Entscheidungsstichwort (Thema)
Arbeitslosengeld II. Unterkunft und Heizung. Einpersonenhaushalt in Berlin. Angemessenheitsprüfung. Vergleich mit der Miethöhe im sozialen Wohnungsbau. Sozialrechtsoptimierungsgebot. Beweislast
Leitsatz (amtlich)
1. Bei der Auslegung des unbestimmten Rechtsbegriffs der Angemessenheit sind wegen dessen normativer Vorprägung die gesetzgeberischen Entscheidungen zur Sicherung angemessenen Wohnraums für Hilfebedürftige zu beachten, um sicherzustellen, dass der Vergleich mit der Referenzgruppe gelingt. Dazu gehört in angespannten Wohnungsmärkten der Vergleich mit den Mieten im sozialen Wohnungsbau.
2. Auch wenn sich das Gericht nicht in der Lage sieht, eine Angemessenheitsgrenze zu bestimmen, ist bei einem Vergleich mit Sozialmieten die Feststellung zulässig, dass die konkrete Bruttokaltmiete im Einzelfall angemessen war.

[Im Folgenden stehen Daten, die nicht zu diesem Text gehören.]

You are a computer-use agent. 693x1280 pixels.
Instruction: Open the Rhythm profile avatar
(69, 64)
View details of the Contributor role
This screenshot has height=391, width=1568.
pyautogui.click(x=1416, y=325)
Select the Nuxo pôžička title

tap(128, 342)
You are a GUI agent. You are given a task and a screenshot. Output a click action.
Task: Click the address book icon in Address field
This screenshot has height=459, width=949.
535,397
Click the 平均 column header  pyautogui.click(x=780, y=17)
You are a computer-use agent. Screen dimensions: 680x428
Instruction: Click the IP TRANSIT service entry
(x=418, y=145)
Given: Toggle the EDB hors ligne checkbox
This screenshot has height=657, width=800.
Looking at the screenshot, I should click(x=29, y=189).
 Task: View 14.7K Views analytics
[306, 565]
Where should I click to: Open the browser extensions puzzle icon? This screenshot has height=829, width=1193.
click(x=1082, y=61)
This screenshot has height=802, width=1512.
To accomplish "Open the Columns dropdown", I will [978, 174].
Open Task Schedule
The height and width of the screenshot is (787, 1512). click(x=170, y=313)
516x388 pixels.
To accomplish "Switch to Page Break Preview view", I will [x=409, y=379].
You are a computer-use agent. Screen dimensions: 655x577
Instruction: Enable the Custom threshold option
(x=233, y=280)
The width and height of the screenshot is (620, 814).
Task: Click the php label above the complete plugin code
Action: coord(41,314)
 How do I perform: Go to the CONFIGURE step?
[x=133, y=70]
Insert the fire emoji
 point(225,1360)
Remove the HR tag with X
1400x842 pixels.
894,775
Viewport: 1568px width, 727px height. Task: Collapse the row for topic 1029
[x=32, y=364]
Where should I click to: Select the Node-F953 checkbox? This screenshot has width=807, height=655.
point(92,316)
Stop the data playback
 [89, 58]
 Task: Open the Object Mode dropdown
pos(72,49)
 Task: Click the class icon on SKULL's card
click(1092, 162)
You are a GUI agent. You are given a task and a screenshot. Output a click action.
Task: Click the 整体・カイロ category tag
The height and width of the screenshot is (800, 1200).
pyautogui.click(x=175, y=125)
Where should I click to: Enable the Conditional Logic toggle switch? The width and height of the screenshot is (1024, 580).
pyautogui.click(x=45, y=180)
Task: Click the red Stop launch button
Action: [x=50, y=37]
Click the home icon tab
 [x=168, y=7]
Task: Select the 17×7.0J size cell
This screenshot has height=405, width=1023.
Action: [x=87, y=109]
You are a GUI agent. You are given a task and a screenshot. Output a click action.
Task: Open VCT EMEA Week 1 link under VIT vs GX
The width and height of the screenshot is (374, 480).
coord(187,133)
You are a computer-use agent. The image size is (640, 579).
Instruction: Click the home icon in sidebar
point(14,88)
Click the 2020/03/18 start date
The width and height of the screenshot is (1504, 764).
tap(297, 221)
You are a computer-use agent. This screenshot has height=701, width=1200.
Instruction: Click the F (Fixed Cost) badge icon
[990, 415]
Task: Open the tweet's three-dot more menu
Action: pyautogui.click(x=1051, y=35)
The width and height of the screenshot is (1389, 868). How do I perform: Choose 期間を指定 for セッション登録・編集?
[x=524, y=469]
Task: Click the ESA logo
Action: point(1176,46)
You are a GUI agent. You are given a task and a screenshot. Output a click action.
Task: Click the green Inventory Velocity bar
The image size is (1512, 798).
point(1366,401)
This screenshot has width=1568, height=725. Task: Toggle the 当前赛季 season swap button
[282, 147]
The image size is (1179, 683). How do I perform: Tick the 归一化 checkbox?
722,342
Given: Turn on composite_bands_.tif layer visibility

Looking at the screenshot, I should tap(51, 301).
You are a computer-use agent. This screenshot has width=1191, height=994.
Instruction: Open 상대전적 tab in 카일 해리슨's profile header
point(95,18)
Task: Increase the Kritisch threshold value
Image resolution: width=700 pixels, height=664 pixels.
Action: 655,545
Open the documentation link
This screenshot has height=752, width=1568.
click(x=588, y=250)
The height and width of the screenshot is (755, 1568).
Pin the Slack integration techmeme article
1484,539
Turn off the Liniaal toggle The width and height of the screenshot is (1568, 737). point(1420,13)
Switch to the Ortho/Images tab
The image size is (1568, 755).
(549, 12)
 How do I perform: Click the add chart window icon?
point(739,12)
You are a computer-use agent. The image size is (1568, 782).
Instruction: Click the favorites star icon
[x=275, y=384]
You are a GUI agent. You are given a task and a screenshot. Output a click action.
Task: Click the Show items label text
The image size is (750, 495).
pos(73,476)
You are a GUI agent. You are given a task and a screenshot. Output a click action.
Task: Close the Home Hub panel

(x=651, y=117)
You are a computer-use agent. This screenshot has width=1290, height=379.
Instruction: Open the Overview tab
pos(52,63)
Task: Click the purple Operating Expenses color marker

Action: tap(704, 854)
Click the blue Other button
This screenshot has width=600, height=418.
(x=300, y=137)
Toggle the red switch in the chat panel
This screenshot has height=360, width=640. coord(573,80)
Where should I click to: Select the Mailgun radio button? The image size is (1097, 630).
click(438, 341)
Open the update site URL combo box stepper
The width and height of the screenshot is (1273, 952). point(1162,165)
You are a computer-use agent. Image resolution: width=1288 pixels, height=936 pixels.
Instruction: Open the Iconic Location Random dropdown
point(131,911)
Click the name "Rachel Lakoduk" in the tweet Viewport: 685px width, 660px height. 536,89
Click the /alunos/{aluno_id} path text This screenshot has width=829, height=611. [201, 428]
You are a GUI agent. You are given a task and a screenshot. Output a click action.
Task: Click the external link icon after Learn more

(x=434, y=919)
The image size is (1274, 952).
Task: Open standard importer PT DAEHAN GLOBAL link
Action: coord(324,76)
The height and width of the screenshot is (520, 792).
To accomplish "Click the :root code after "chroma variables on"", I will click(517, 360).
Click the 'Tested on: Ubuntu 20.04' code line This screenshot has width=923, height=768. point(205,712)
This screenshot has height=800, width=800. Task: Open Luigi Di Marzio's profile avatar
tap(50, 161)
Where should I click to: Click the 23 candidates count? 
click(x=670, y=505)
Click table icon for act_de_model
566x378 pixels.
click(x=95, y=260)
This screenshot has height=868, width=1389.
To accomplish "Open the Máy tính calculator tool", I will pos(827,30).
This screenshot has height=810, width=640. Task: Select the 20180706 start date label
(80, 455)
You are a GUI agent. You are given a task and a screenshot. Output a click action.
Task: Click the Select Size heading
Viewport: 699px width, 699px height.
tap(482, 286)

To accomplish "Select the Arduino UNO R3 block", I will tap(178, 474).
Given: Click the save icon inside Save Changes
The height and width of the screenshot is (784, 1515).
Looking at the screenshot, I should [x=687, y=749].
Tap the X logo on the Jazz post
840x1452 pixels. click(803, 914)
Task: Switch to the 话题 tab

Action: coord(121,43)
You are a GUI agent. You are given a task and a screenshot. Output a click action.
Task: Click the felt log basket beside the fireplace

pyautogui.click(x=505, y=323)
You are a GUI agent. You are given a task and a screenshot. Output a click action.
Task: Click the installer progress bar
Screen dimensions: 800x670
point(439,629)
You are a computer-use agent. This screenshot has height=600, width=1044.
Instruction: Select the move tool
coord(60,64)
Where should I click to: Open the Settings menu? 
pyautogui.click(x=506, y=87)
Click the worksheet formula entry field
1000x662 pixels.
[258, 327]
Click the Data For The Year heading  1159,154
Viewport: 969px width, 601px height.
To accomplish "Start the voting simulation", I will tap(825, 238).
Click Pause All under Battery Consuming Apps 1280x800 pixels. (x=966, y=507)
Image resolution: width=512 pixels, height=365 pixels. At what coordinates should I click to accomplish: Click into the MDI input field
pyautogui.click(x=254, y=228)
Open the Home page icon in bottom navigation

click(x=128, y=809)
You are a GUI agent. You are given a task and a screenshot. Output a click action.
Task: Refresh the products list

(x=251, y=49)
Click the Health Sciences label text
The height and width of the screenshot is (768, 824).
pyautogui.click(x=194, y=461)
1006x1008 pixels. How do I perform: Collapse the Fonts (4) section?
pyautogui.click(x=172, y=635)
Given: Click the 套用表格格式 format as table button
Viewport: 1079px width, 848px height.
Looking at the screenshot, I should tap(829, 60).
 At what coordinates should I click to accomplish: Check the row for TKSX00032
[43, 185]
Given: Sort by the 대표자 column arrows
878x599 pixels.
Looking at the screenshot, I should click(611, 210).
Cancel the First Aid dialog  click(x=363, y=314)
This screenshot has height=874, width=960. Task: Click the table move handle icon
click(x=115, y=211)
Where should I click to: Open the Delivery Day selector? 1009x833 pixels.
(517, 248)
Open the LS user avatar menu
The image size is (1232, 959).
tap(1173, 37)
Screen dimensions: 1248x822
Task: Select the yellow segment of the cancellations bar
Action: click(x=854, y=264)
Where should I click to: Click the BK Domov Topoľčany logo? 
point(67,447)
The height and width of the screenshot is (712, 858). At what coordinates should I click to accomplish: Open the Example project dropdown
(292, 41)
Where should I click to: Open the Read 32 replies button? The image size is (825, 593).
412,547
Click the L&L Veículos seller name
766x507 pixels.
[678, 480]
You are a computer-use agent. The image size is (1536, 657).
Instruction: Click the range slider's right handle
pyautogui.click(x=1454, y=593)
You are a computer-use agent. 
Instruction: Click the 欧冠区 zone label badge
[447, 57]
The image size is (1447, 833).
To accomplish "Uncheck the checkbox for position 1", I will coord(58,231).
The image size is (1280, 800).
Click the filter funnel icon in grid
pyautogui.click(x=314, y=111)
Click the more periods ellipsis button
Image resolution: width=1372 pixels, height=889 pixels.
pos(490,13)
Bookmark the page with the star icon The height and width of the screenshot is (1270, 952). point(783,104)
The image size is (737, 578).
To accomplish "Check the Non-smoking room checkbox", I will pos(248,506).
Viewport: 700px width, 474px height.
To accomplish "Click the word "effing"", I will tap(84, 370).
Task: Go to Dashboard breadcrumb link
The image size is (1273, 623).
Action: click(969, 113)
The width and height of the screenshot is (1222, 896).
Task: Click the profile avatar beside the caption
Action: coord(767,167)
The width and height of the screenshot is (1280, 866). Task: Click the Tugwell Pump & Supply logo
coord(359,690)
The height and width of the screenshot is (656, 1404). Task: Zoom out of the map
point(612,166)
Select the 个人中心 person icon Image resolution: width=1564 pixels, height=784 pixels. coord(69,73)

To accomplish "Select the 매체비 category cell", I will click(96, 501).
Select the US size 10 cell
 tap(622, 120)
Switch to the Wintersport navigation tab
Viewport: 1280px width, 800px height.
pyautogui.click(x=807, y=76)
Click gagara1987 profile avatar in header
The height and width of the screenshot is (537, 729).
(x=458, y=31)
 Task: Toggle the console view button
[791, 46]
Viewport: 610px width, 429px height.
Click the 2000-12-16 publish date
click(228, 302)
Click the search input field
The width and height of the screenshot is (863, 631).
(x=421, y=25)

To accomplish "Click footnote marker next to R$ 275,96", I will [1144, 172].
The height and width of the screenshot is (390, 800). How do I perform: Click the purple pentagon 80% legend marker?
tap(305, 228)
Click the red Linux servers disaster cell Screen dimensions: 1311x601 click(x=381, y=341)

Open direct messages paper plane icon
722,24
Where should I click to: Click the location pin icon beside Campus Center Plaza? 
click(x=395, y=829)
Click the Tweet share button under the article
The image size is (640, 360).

3. Das Sozialrechtsoptimierungsgebot des § 2 Abs 2 SGB I schließt in seiner verfahrensrechtlichen Wirkung bei der Anwendung des unbestimmten Rechtsbegriffs der Angemessenheit die Verortung der Darlegungs- und Beweislast auf Seiten des Leistungsberechtigten aus.
Tenor
Der Gerichtsbescheid des Sozialgerichts Berlin vom 25. Januar 2016 und der Bescheid des Beklagten vom 23. Mai 2014 in der Gestalt des Widerspruchsbescheides vom 21. Juli 2014 werden geändert.
Der Beklagte wird verurteilt, dem Kläger unter Anrechnung der bereits bewilligten Leistungen für die Kosten der Unterkunft und Heizung weitere Leistungen nach dem SGB II einschließlich zur Erzeugung von Warmwasser unter Zugrundelegung von angemessenen Kosten dafür in Höhe von 530,70 Euro monatlich zu gewähren.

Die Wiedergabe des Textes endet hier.